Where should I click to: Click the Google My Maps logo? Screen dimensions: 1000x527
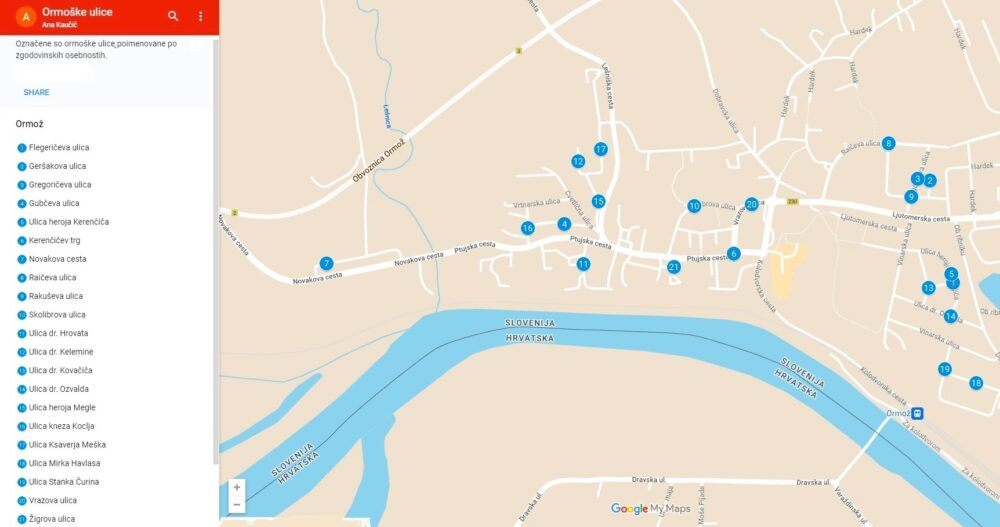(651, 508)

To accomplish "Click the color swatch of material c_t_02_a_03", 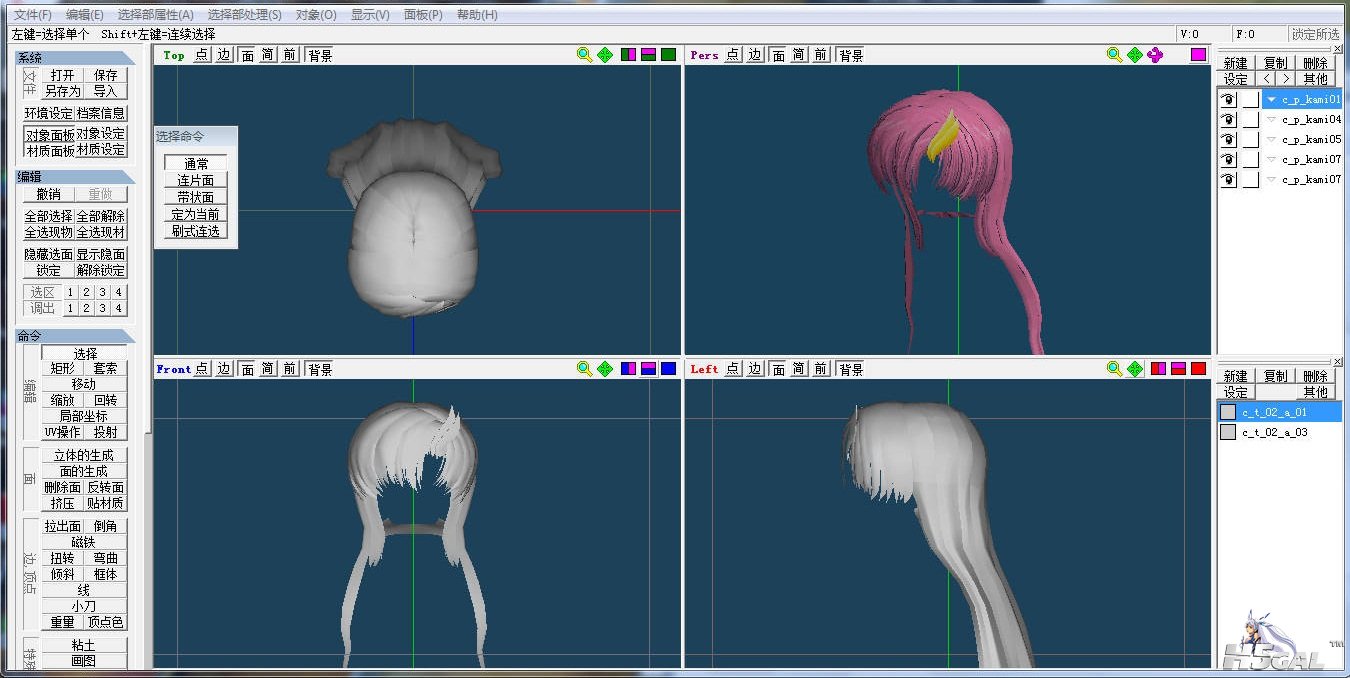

--------

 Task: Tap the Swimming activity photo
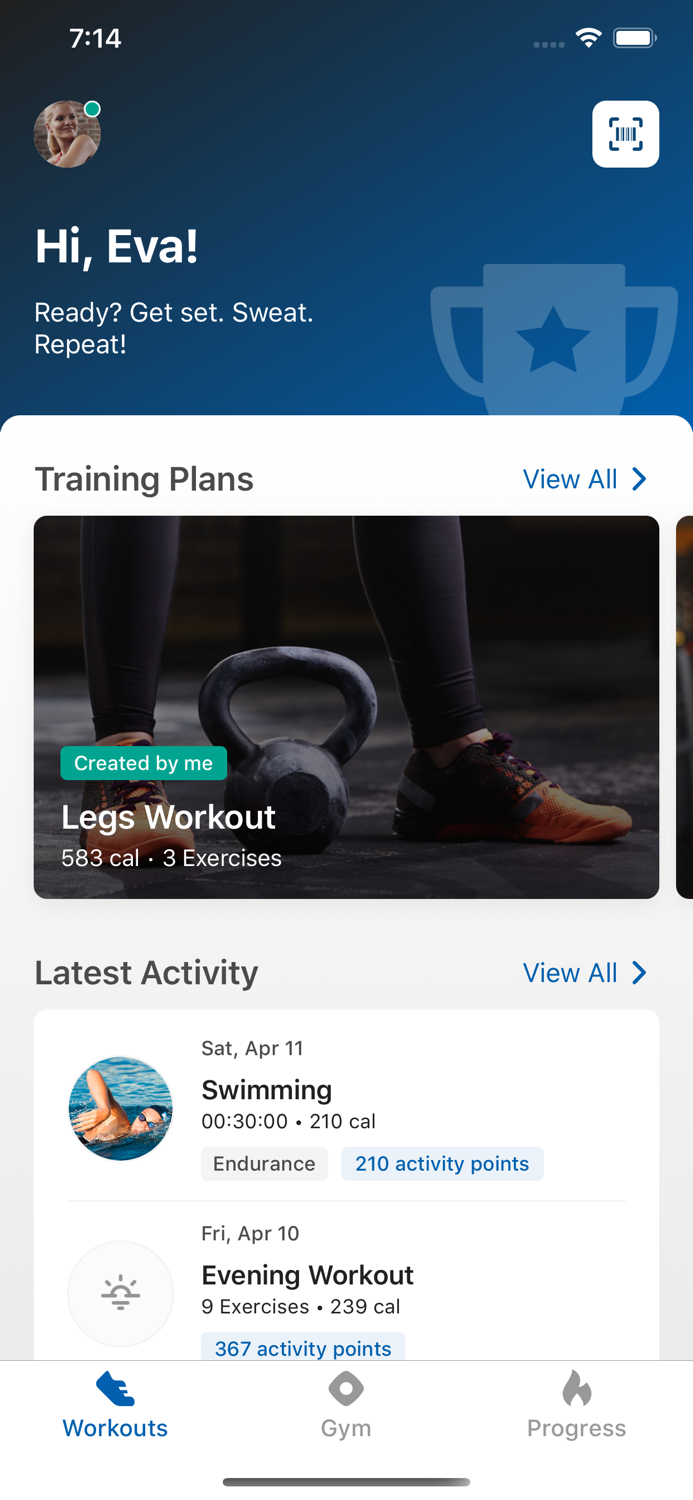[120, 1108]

--------

_BRIEF_
Convert the data from the line containing "Where should I" through the line containing "the color swatch", both included, into a JSON list of strings with one string per line and no blank lines. Omit the pictures from the output.

_EXERCISE RESULT_
[
  "Where should I click to: Click the Google My Maps logo? Screen dimensions: 1000x527",
  "(651, 508)",
  "To accomplish \"Click the color swatch of material c_t_02_a_03\", "
]